Top of The data

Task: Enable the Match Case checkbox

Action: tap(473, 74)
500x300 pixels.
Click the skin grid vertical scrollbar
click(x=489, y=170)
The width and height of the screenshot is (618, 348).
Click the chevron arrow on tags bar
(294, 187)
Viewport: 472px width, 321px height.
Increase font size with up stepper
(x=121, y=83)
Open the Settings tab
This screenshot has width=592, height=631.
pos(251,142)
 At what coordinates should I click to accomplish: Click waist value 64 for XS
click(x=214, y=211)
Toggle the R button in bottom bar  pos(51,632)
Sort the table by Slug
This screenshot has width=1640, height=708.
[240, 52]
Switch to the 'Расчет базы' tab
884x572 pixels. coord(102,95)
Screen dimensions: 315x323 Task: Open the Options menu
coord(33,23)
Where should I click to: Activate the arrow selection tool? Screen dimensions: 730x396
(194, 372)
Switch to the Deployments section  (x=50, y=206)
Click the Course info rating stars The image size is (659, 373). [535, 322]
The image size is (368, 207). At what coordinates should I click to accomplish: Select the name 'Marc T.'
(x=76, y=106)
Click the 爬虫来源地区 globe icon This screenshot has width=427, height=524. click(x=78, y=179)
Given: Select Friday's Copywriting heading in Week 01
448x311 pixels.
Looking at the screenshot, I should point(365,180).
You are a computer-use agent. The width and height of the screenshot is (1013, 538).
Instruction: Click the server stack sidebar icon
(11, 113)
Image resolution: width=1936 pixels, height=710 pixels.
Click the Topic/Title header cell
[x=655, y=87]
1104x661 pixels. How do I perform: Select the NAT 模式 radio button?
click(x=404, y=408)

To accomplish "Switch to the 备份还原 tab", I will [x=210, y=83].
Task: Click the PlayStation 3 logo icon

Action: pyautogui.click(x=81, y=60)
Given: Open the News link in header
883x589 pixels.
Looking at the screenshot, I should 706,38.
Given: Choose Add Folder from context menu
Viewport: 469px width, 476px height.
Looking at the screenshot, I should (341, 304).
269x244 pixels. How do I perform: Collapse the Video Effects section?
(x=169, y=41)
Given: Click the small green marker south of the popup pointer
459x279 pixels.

Bottom of The data

### What you should do
The line containing "Task: Click the PlayStation 3 logo icon" opens the range, and the last line of the entries closes it; copy that range exactly.

### Output below
Task: Click the PlayStation 3 logo icon

Action: pyautogui.click(x=81, y=60)
Given: Open the News link in header
883x589 pixels.
Looking at the screenshot, I should 706,38.
Given: Choose Add Folder from context menu
Viewport: 469px width, 476px height.
Looking at the screenshot, I should (341, 304).
269x244 pixels. How do I perform: Collapse the Video Effects section?
(x=169, y=41)
Given: Click the small green marker south of the popup pointer
459x279 pixels.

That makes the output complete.